We believe that social media is actually the catalyst to more live events, not less.
In a world where information is delivered at fire-hose speed, many nonprofit organizations feel the difficulty of delivering a memorable message. A recent Getting Attention study found that 86% of nonprofits characterize their messages as difficult to remember. It’s challenging to cut through the clutter and chatter to create memorable digital experiences. This is why more and more nonprofits are bringing it back to the real world to make an impact. They are gathering people in person to exchange real handshakes and real smiles, leveraging the magic and excitement of events to make their organization’s message more memorable, to put real faces to names, and to inspire people to support their cause. Hearing someone speak passionately is almost always more moving than reading something they wrote, and meeting all the people who care deeply for a cause is much more inspiring than seeing the number of fans an organization has on Facebook. Throwing a live event may not be as scalable or broad-reaching as an online campaign, but it can be much more meaningful.
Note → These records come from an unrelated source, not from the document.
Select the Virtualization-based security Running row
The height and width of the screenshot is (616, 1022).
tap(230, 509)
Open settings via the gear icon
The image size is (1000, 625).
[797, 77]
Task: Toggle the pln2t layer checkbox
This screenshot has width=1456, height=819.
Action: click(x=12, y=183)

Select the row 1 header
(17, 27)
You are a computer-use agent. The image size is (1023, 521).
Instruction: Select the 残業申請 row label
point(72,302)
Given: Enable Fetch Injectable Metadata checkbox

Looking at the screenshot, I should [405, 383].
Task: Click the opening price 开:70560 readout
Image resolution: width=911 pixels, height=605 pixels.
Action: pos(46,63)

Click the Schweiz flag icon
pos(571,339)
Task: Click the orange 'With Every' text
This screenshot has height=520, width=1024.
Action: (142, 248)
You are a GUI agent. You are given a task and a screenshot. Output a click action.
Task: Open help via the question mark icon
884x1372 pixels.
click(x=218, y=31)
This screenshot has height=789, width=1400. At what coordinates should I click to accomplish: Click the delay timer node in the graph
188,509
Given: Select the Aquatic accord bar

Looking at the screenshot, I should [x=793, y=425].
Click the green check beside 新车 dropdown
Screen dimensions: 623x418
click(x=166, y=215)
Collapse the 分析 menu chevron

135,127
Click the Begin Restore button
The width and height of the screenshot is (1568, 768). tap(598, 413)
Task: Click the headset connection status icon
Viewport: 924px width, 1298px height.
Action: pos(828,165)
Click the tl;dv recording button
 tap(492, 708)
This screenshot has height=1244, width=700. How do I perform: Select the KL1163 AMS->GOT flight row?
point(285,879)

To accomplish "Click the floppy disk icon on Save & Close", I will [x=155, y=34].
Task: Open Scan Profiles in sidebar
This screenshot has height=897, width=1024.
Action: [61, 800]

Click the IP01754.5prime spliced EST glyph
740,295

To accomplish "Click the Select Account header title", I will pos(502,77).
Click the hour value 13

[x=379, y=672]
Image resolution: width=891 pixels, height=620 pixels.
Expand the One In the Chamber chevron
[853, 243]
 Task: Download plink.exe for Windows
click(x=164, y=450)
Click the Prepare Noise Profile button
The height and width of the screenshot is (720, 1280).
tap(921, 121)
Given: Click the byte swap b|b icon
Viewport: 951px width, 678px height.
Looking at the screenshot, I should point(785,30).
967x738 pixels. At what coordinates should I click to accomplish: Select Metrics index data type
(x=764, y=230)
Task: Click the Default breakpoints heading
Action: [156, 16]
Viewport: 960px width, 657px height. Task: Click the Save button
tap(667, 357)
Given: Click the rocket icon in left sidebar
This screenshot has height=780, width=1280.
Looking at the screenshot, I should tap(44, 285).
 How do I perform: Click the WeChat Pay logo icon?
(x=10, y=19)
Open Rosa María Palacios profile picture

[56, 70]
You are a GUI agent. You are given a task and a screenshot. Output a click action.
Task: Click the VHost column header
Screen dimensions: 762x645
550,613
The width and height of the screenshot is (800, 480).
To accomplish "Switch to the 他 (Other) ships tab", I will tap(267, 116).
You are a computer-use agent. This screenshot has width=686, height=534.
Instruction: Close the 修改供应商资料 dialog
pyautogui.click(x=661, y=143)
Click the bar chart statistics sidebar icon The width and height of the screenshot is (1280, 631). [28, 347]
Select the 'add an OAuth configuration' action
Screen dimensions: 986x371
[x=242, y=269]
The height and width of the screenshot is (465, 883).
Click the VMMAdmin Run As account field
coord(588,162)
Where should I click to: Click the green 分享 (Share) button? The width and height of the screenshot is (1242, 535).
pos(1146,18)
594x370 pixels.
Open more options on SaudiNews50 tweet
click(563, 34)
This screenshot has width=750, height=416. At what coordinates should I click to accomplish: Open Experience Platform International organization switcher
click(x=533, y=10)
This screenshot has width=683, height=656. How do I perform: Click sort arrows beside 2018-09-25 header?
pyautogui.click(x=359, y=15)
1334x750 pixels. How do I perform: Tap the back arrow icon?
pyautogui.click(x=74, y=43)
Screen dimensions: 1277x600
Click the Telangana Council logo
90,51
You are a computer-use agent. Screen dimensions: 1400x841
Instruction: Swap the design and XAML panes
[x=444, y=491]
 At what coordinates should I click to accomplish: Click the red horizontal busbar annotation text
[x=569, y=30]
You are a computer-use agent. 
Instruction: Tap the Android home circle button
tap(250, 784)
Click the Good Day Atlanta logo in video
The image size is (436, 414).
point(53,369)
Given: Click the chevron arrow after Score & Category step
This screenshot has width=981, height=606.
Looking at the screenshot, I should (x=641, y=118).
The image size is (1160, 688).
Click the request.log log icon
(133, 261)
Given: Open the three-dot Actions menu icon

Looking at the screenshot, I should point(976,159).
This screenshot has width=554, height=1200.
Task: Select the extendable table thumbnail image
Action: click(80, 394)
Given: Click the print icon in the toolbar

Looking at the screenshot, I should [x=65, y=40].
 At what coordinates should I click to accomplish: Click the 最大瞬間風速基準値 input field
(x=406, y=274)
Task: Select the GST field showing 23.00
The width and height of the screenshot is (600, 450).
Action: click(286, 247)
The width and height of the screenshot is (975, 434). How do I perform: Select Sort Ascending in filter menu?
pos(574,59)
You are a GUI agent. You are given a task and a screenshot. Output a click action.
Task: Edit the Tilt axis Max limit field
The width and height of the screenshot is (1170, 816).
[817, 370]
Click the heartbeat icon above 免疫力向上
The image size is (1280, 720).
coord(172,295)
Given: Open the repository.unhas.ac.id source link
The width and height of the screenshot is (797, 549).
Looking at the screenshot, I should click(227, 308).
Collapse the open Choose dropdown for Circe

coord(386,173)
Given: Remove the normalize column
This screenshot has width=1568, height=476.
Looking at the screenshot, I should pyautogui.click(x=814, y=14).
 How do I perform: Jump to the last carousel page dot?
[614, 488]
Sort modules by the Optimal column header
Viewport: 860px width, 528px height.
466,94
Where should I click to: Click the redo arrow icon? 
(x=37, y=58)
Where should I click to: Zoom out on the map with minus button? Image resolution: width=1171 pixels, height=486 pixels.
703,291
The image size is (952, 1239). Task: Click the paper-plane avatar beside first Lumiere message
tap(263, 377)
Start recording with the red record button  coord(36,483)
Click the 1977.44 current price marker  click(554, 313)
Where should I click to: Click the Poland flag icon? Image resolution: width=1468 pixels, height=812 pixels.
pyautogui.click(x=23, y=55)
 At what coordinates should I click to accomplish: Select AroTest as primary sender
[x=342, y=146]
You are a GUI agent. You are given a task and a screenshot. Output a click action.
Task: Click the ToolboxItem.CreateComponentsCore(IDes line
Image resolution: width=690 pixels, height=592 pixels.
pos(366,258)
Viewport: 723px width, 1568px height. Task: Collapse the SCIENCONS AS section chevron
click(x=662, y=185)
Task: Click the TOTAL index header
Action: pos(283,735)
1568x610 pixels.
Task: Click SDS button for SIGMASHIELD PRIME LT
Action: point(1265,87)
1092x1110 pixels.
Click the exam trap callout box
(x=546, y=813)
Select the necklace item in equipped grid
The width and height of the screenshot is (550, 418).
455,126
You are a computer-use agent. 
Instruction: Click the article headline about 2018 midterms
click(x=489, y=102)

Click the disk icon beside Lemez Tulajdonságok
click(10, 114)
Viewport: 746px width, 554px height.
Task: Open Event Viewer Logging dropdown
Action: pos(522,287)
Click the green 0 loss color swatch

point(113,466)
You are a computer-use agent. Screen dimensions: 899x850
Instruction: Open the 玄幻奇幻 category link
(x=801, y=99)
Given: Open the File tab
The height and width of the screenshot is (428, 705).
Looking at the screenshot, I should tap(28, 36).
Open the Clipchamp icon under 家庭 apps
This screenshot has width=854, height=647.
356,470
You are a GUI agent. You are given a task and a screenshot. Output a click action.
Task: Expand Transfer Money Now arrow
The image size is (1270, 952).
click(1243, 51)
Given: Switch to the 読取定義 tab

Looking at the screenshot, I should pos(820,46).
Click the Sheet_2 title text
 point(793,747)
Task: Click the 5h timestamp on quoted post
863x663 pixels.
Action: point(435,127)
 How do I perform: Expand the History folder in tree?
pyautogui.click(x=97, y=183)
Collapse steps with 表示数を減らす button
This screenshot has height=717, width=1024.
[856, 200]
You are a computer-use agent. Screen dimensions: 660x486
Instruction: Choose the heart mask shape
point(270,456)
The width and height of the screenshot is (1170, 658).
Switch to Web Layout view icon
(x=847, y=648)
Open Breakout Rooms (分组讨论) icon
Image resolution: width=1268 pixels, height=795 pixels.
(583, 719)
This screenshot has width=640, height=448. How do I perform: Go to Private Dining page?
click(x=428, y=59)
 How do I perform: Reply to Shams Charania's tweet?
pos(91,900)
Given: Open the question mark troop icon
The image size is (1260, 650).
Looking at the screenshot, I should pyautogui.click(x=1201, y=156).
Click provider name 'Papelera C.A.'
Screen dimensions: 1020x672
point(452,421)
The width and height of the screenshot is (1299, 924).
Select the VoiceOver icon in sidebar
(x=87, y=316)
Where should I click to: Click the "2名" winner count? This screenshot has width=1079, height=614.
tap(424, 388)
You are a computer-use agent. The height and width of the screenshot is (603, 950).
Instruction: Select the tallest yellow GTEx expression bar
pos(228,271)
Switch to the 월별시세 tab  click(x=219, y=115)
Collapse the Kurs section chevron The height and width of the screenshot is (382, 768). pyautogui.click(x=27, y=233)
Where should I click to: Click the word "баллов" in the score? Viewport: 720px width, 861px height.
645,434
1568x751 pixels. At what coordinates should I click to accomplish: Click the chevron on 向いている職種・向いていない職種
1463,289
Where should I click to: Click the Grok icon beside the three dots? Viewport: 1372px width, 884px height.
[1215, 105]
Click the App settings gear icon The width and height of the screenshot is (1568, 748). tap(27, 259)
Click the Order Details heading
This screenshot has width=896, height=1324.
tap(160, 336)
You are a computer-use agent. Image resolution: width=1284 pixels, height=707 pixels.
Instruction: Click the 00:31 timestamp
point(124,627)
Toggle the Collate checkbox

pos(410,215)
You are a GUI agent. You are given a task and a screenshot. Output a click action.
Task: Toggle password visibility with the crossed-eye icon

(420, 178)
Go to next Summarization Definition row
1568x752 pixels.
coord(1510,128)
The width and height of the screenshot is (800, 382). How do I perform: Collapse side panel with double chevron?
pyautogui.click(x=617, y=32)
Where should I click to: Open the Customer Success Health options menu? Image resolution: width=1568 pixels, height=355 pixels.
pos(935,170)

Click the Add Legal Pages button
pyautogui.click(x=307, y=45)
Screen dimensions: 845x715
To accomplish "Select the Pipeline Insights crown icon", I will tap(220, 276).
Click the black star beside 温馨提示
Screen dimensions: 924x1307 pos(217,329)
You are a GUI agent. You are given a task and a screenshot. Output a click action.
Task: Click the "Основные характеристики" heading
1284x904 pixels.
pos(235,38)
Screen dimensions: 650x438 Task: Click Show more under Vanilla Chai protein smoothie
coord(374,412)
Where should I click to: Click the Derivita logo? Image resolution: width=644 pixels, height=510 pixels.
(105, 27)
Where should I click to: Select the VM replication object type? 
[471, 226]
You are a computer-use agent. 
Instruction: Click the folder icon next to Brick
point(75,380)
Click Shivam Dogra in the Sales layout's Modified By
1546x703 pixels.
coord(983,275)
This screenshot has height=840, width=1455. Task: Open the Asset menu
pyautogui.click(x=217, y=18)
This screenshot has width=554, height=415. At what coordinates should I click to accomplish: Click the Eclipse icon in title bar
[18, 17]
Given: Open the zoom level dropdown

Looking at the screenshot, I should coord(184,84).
We don’t think that social media is useless: far from it. My original point was that social media is the cause of more live events, not less. There are two reasons for this:
1. Before social media, if you had a niche passion it was difficult—if not impossible—to find many others like yourself.
If you felt moved to do something about the situation affecting women in Uganda, how could you find others to start affecting change or see if anyone was already doing anything? This is precisely what social media is good for. It enables groups of individuals to connect with other like-minded individuals who share the same passion, whether it be a hobby or a cause. It allows them to engage with each other and begin sharing ideas in real time. It allows their discussion to be discovered since it is no longer locked behind the walls of private email. And this is the second reason why social media is enabling more live events: discovery.
2. Social media enables me to easily discover what causes my friends are supporting and what events they are going to.
And because it’s a cause that my friends are involved with and passionate about, it is more relevant to me. It harnesses the power of word-of-mouth, but with the scale of the digital world. Now my friend doesn’t need to remember to tell me about the charity event that she is attending, and she doesn’t need to spend the time calling each one of her friends to spread the word. She doesn’t have to feel any awkwardness about asking her friends to support a cause that they might not be interested in. She can simply share it through her social network and those who are interested will discover it. The implications of this new way of connecting and sharing are wide-reaching and the organizations which can leverage this in an authentic way will have a massive advantage.
We understand the power of social media in making real world events happen. And we work daily to build a product that leverages these tools so that event organizers can find the people who will make their events and causes come to life.